=== WHAT THE TASK ASKS ===
The records that follow are to be copied word for word. Pictures should be omitted.

--- DATA RECORDS Enclosed Below ---

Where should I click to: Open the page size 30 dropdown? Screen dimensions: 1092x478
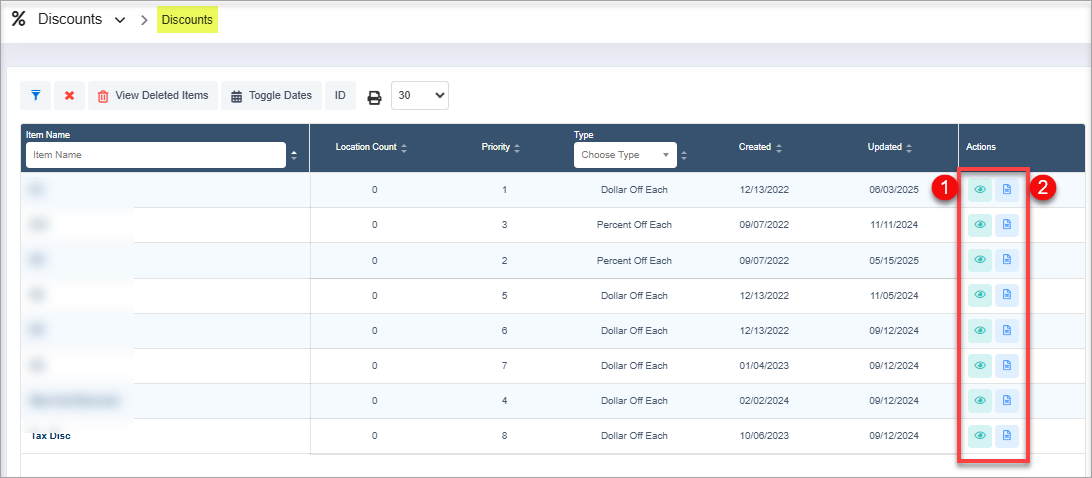click(420, 96)
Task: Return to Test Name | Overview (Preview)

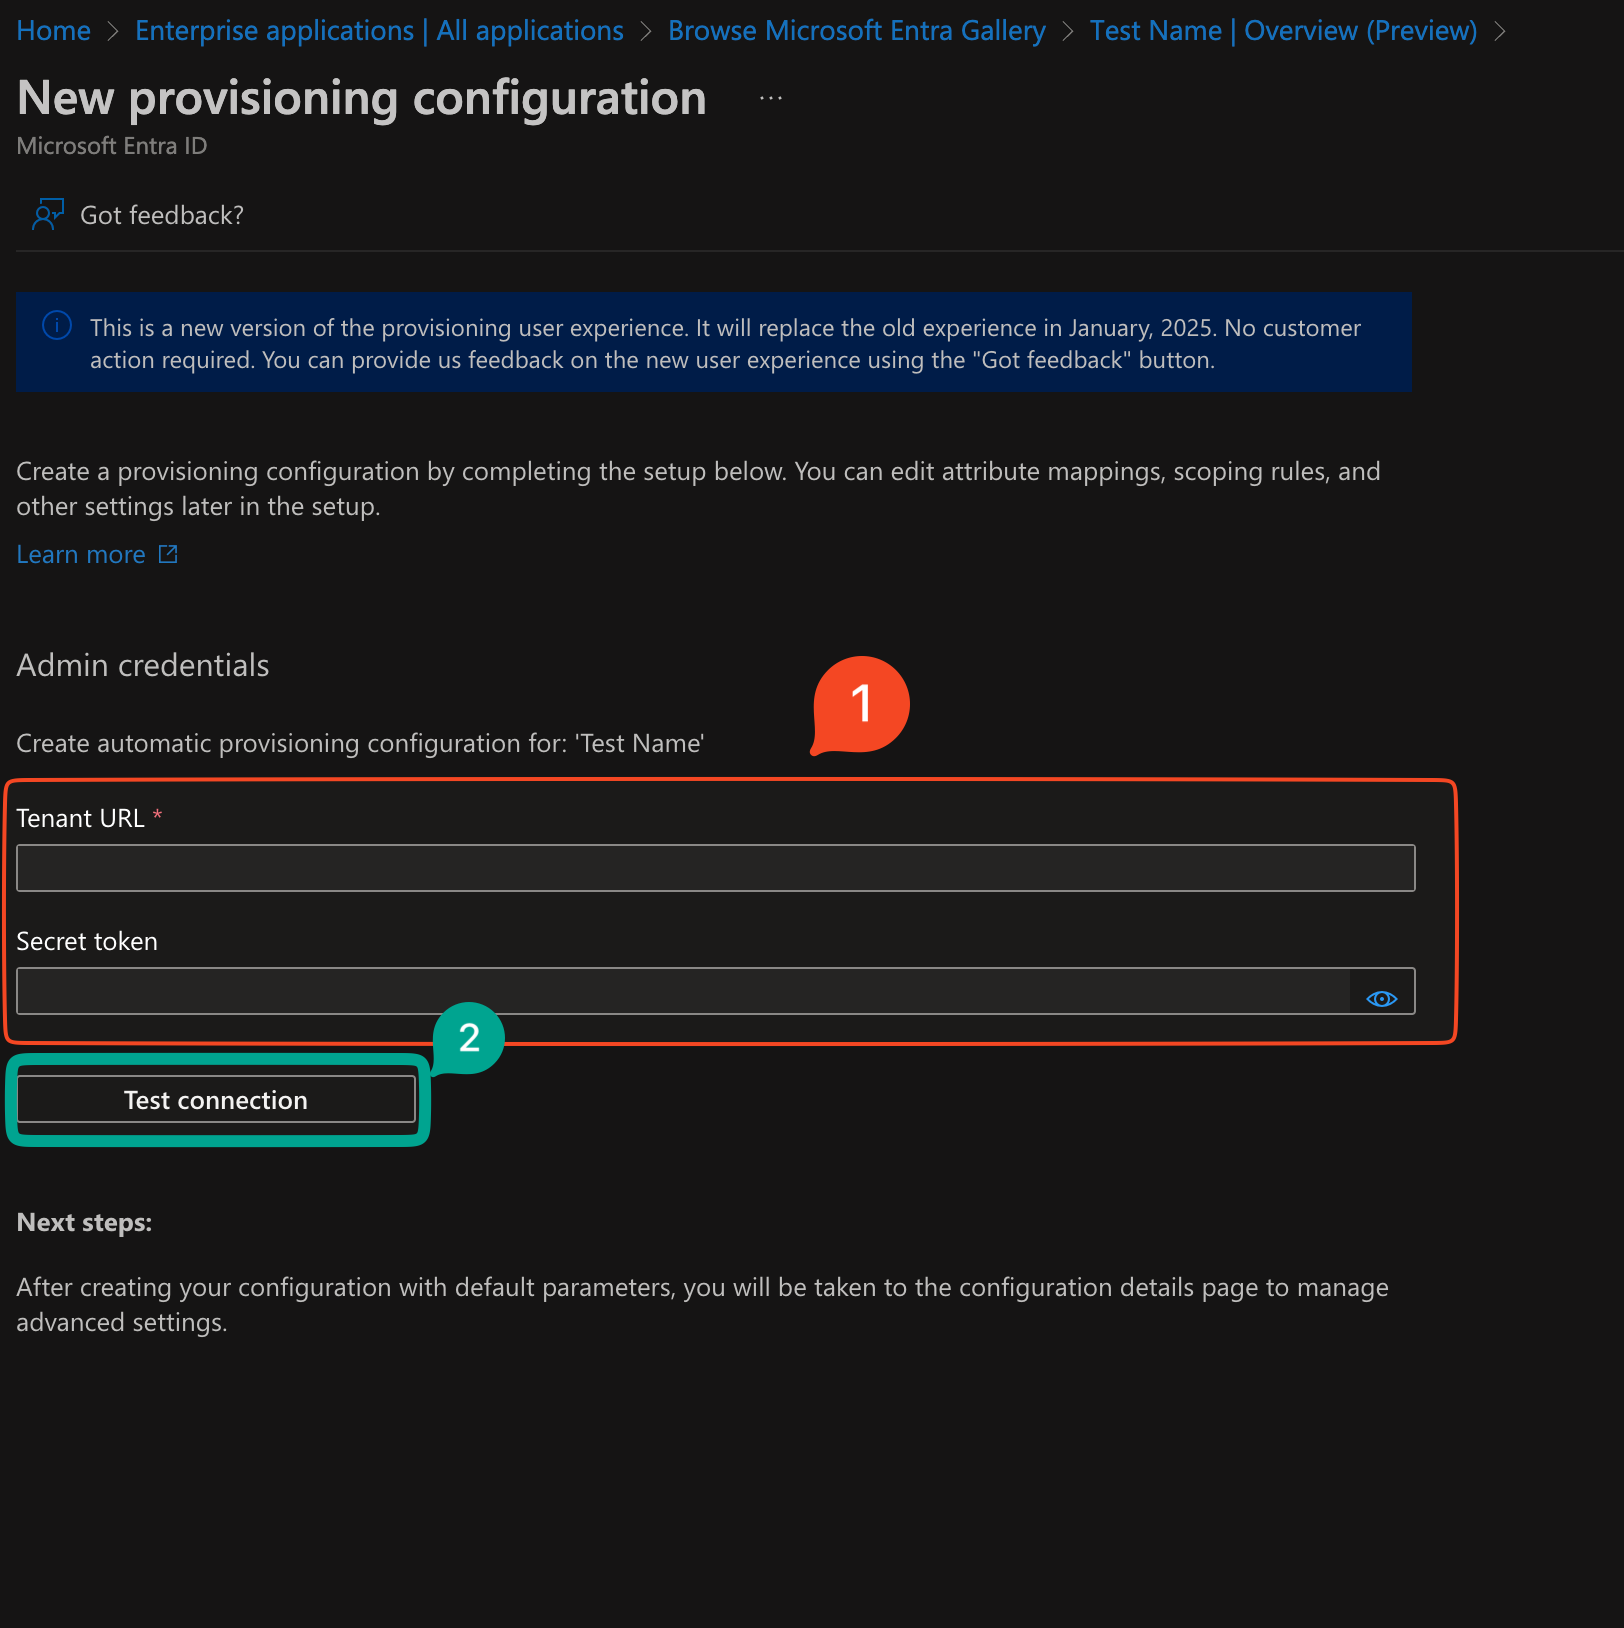Action: point(1283,31)
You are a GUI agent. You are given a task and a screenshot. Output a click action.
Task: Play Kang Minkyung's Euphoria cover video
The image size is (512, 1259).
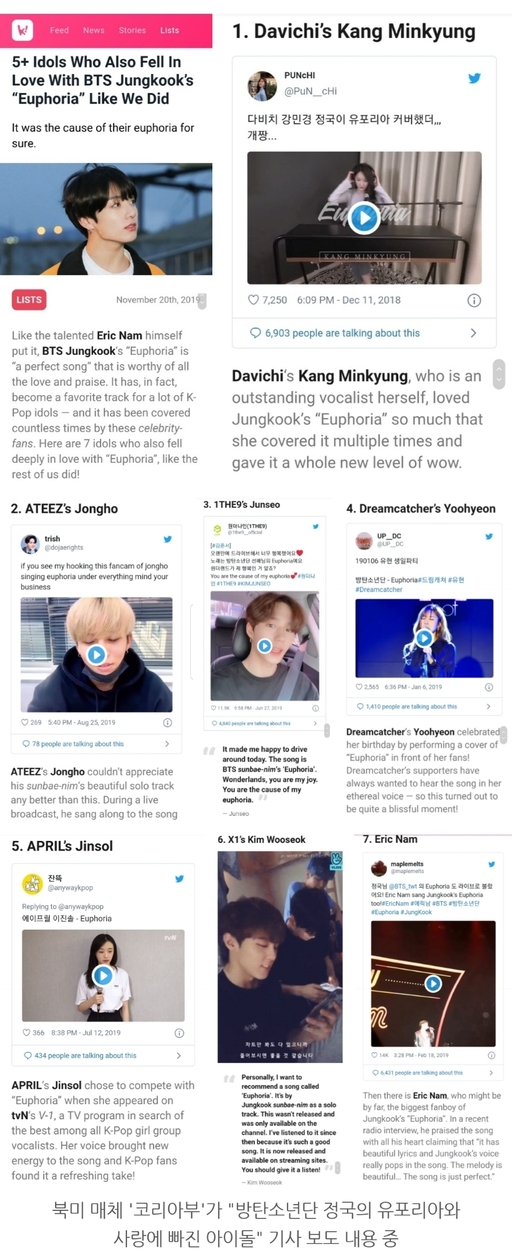pyautogui.click(x=364, y=217)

--- End of Enclosed DATA RECORDS ---

=== REPLY ===
Where should I click to: Open the page size 30 dropdown? Screen dimensions: 1092x478
click(420, 96)
Task: Return to Test Name | Overview (Preview)

Action: point(1283,31)
You are a GUI agent. You are given a task and a screenshot. Output a click action.
Task: Play Kang Minkyung's Euphoria cover video
The image size is (512, 1259).
pyautogui.click(x=364, y=217)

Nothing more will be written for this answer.